We included diagnostic studies enrolling adult ICU patients assessed using the CAM-ICU tool, regardless of language or publication status and reporting sufficient data on delirium diagnosis for the construction of 2 x 2 tables. Eligible studies evaluated the diagnostic performance of the CAM-ICU versus a clinical reference standard based on any iteration of the Diagnostic and Statistical Manual of Mental Disorders (DSM) criteria applied by a clinical expert.

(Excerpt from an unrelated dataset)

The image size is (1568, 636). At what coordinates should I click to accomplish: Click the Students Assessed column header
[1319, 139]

Data collection and analysis: 

Two review authors independently selected and collated study data. We assessed the methodological quality of studies using the QUADAS‐2 tool. We used two univariate fixed-effect or random-effects models to determine summary estimates of sensitivity and specificity. We performed sensitivity analyses that excluded studies considered to be at high risk of bias and high concerns in applicability, due mainly to the target population included (e.g. patients with traumatic brain injury). We also investigated potential sources of heterogeneity, assessing the effect of reference standard diagnosis and proportion of patients ventilated.

Main results: 

We included 25 studies (2817 participants). The mean age of participants ranged from 48 to 69 years; 15 of the studies included critical care units admitting mixed populations (e.g. medical, trauma, surgery patients). The percentage of patients receiving mechanical ventilation ranged from 11.8% to 100%. The prevalence of delirium in the studies included ranged from 12.5% to 83.9%. Presence of delirium was determined by the application of DSM-IV criteria in 13 out of 25 included studies. We assessed 13 studies as at low risk of bias and low applicability concerns for all QUADAS-2 domains. The most common issue of concern was flow and timing of the tests, followed by patient selection.

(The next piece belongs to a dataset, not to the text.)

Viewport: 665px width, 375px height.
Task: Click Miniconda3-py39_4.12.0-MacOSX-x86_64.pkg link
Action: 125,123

Overall, we estimated a pooled sensitivity of 0.78 (95% confidence interval (CI) 0.72 to 0.83) and a pooled specificity of 0.95 (95% CI 0.92 to 0.97).

Sensitivity analysis restricted to studies at low risk of bias and without any applicability concerns (n = 13 studies) gave similar summary accuracy indices (sensitivity 0.80 (95% CI 0.72 to 0.86), specificity 0.95 (95% CI 0.93 to 0.97)).

Subgroup analyses based on diagnostic assessment found summary estimates of sensitivity and specificity for studies using DSM-IV of 0.79 (95% CI 0.72 to 0.85) and 0.94 (95% CI 0.90 to 0.96). For studies that used DSM-5 criteria, summary estimates of sensitivity and specificity were 0.75 (95% CI 0.67 to 0.82) and 0.98 (95% CI 0.95 to 0.99). DSM criteria had no significant effect on sensitivity (P = 0.421), but the specificity for detection of delirium was higher when DSM-5 criteria were used (P = 0.024). The relative specificity comparing DSM-5 versus DSM-IV criteria was 1.05 (95% CI 1.02 to 1.08).

Summary estimates of sensitivity and specificity for studies recruiting < 100% of patients with mechanical ventilation were 0.81 (95% CI 0.75 to 0.85) and 0.95 (95% CI 0.91 to 0.98). For studies that exclusively recruited patients with mechanical ventilation, summary estimates of sensitivity and specificity were 0.91 (95% CI 0.76 to 0.97) and 0.98 (95% CI 0.92 to 0.99). Although there was a suggestion of differential performance of CAM-ICU in ventilated patients, the differences were not significant in sensitivity (P = 0.316) or in specificity (P = 0.493).